Source: BEIS (2021) Net Zero Strategy
Box 1.1

The CCC’s sector definitions, compared to the Government’s in their 2021 Net Zero Strategy & 2023 Carbon Budget Delivery Plan

The CCC’s sector definitions are as follows:

  • Surface transport – This includes emissions from all road vehicles & trains. The Government’s sector classification groups transport sectors differently (see below).
  • Buildings – Includes emissions from residential, public and commercial buildings.
  • Electricity supply – Emissions from the generation, transmission and distribution of electricity, mostly from gas power stations – often referred to as the ‘power’ sector.
  • Manufacturing and construction – This sector consists of cement, iron & steel, chemicals, glass, food & drink, and various other sub-sectors. This is referred to as the ‘Industry’ sector in the Government’s classification.
  • Agriculture & land use – This includes emissions sources, from farming and peatlands, but also sinks, such as forestry and biomass. Land use includes all of LULUCF (land use, land use change, and forestry).
  • Fuel supply – This includes emissions associated with the production of fuels including oil, gas, bioenergy and hydrogen.
  • Waste – Emissions in the waste sector are mostly from landfill and composting, wastewater, energy from waste and incineration.
  • Aviation – Emissions from domestic and military aviation, as well as the UK’s share of international aviation.
  • Shipping – Emissions from domestic and military shipping, as well as the UK’s share of international aviation.
  • F-gases – Fluorinated gases are man-made greenhouse gases released from aerosols such as medical inhalers. They are also used in refrigeration.
  • Engineered removals – Removing carbon from the atmosphere by engineered means, as opposed to through nature-based carbon sinks. This includes direct air capture with carbon capture and storage, and bioenergy with carbon capture and storage.
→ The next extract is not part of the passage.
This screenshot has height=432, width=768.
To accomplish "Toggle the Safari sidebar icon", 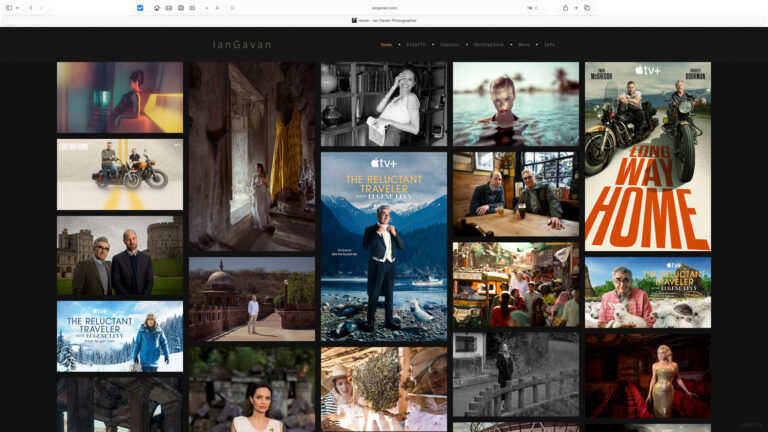I will (x=9, y=8).

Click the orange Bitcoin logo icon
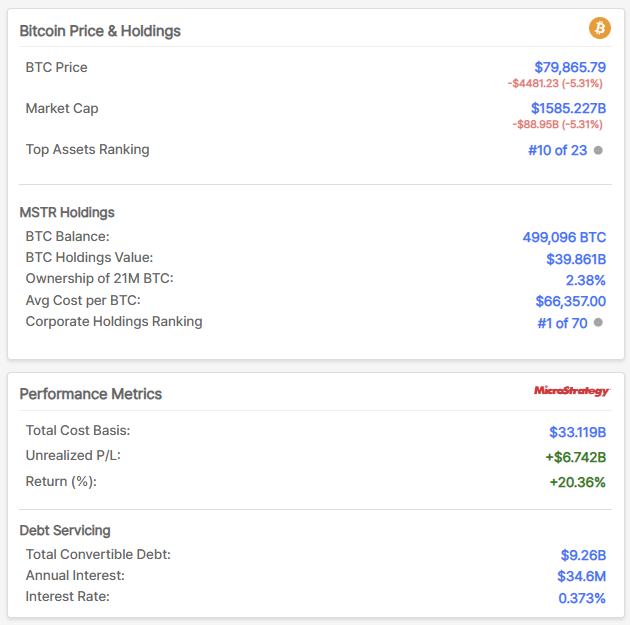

The sector definitions in the Government’s Net Zero Strategy and Carbon Budget Delivery Plan are broadly aligned with the CCC’s, with some notable differences:

  • Energy from waste. The CCC includes energy from waste (EfW) under the waste sector, whereas the Government includes this in their power sector. We feel our classification is appropriate because policy for EfW is typically developed together with other waste policy.
  • Transport. The Government uses “domestic transport” and “international aviation and shipping”, where the domestic and military components of aviation and shipping are combined with surface transport. The CCC prefer to treat aviation, shipping and surface transport as independent sectors. This is because policy levers for surface transport are largely independent of those for aviation and shipping.
  • Other differences include the Government’s grouping of waste and F-gases, which are separated in the CCC’s classification. Similarly, emissions from refineries are counted within the CCC’s fuel supply sector, but the Government’s industry sector. Finally, abatement from biomethane injection is included in the CCC’s fuel supply sector, whereas the Government splits this across their buildings and industry sectors. This is very small and has a negligible impact on the shape of the emissions pathways.

[1] The Balanced Pathway is the CCC’s recommended pathway from our Sixth Carbon Budget analysis. This is based on insights from several exploratory emissions scenarios. While it is not a prescriptive path that must be followed exactly, it provides a good indication of what should be done over the coming years.